Depressive Symptome kommen bei Palliativpatienten ca. 2-4-mal häufiger vor als in der Normalpopulation. Nach Kübler-Ross kann dies auch als notwendiger Adaptionsmechanismus an schwierige Situationen verstanden werden, wenngleich hier ein genaues diagnostisches und differenzialdiagnostisches Vorgehen (Anpassungsstörung im Sinne einer nicht-pathologischen psychischen Anpassungsleistung [F43.2x], [antizipatorische] Trauer, depressive Episode) zwecks adäquater Therapieplanung notwendig ist.

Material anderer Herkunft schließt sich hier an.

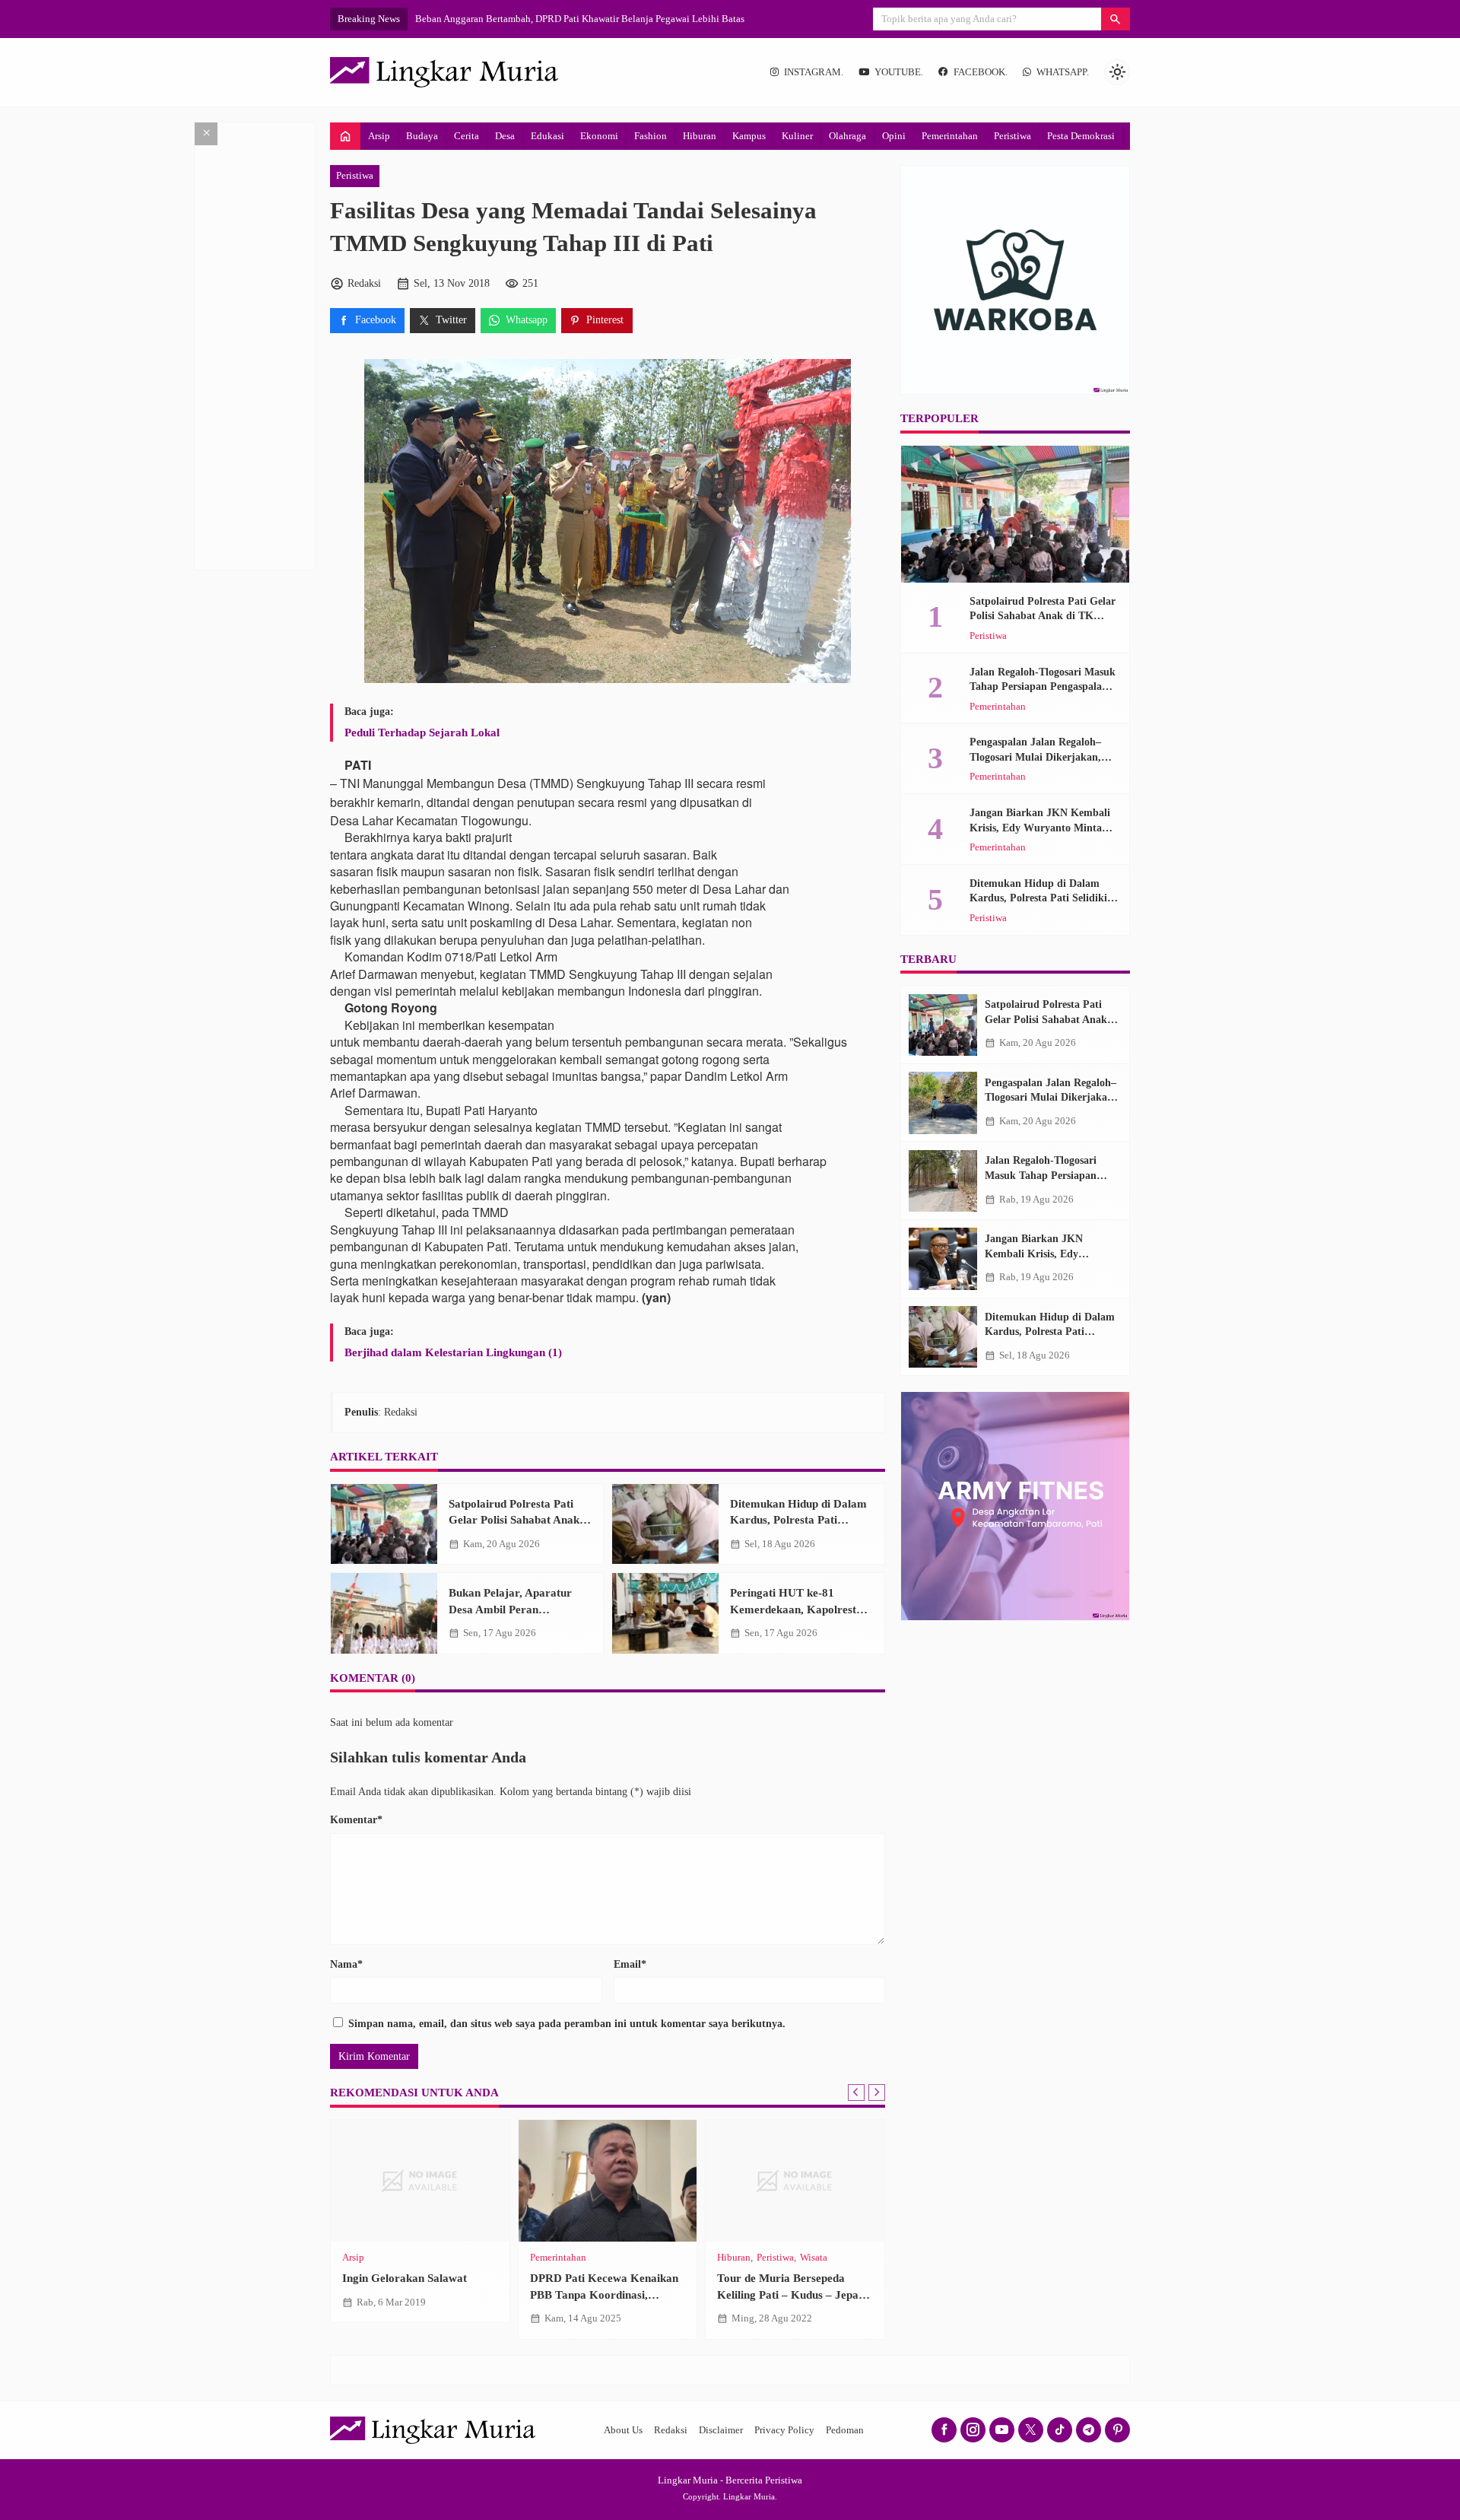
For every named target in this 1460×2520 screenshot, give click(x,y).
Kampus (749, 135)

In einer Umfrage von Müller M. et al. (2010) wurde ein nicht erfüllter Anspruch der Palliativmedizin von professionellen Helfern als am belastendsten angegeben, wobei hier psychosoziale Punkte am häufigsten genannt wurden. Dies weist darauf hin, dass hier eine hohe Erwartungshaltung an Palliative Care zu bestehen scheint, was durchaus mit einer eigenen, vielleicht auch “idealisierten” Erwartung an ein besonders friedliches Sterben in Verbindung stehen kann. Die Autorinnen empfehlen daher in ihrer Studie, dass palliativmedizinische Teams die eigenen Ansprüche an die eigene Praxis thematisieren und gegebenenfalls relativieren sollten (Müller M. et al., 2010). Teams reagieren demnach auf hohe Belastungen am häufigsten mit “Überredseligkeit”, gefolgt von “Reizbarkeit” sowie “erhöhten Spannungen zwischen den Berufsgruppen”. Individuelle Belastungssymptome bei “so viel Tod” können sein: Abwehrstrategie in Form kühl-professioneller Zugewandtheit, Schuldgefühle wegen emotionaler Distanz, Verbrüderung und Verschwesterung mit Patienten (alles für sie tun), Ideologisierung der Hospiz- und Palliativarbeit, Liebäugeln mit Euthanasiegedanken, Spiritualisierung der Erlebnisse, extremes Sich-Versichern der eigenen Lebendigkeit, Ohnmacht und Überforderung, schwärzester Humor und Verlassen des Arbeitsplatzes (Müller M., 2007).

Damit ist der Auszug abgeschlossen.